Exercise task 1: Please quote the COM basics text below in full, word for word.

Given text:
* begin *
Component Object Model (COM) basics

COM is tricky. It's a technology that intimidates everyone at first sight. Fortunately you don't need to know much about COM to start exploring the shell. Trust me, when I first started programming 2xExplorer back in late 1998 I didn't have the foggiest idea about the whole thing (which should help explain why it was a whole year before drag/drop etc was supported by the program).

Viewed simplistically, COM is a set of objects that do "stuff" for you. From such a "client" perspective it's not too hard to use COM. All you need to do is call CoInitialize at the beginning of the program to boot the COM subsystem, and if you should be so kind, remember to cleanup the infrastructure by calling CoUninitialize just before you quit.

Inbetween, you get access to various objects through so called "interfaces", which are pointers that expose the functionality that you are after. After you are done with an "object" you need to Release it, returning the resources to the system. Finally, if you indirectly obtain some memory allocated during your interaction with objects, it is your responsibility to Free it.
* end *
Record excerpts:
* begin *
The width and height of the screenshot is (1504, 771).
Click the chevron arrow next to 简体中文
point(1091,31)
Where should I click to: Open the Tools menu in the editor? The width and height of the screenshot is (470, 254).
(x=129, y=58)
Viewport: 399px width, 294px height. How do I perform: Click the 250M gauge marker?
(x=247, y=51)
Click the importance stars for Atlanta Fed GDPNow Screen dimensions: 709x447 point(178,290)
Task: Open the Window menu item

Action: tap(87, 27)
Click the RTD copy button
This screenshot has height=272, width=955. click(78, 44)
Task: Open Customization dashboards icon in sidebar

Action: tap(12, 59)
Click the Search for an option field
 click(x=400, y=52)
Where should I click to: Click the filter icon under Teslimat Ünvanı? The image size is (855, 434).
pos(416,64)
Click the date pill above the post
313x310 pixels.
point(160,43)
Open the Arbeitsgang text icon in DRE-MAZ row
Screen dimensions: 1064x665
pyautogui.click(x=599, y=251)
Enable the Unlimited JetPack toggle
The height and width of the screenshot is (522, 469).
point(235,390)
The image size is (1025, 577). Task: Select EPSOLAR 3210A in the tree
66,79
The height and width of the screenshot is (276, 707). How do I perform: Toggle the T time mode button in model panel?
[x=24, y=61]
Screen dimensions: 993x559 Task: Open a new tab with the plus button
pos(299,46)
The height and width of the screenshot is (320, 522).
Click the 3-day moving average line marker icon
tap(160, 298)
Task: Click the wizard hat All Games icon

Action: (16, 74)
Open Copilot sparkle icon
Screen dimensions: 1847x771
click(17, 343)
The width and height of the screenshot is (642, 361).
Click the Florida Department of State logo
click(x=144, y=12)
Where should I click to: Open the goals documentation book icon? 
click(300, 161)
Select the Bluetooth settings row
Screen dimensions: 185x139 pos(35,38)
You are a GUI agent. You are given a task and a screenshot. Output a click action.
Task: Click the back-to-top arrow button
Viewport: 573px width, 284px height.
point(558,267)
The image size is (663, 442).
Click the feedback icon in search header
* end *
Exercise task 2: Pull out every line of the listing above that contains the string "button". Case counts.

Complete answer 1:
Component Object Model (COM) basics

COM is tricky. It's a technology that intimidates everyone at first sight. Fortunately you don't need to know much about COM to start exploring the shell. Trust me, when I first started programming 2xExplorer back in late 1998 I didn't have the foggiest idea about the whole thing (which should help explain why it was a whole year before drag/drop etc was supported by the program).

Viewed simplistically, COM is a set of objects that do "stuff" for you. From such a "client" perspective it's not too hard to use COM. All you need to do is call CoInitialize at the beginning of the program to boot the COM subsystem, and if you should be so kind, remember to cleanup the infrastructure by calling CoUninitialize just before you quit.

Inbetween, you get access to various objects through so called "interfaces", which are pointers that expose the functionality that you are after. After you are done with an "object" you need to Release it, returning the resources to the system. Finally, if you indirectly obtain some memory allocated during your interaction with objects, it is your responsibility to Free it.

Complete answer 2:
Click the RTD copy button
The height and width of the screenshot is (276, 707). How do I perform: Toggle the T time mode button in model panel?
Screen dimensions: 993x559 Task: Open a new tab with the plus button
Task: Click the back-to-top arrow button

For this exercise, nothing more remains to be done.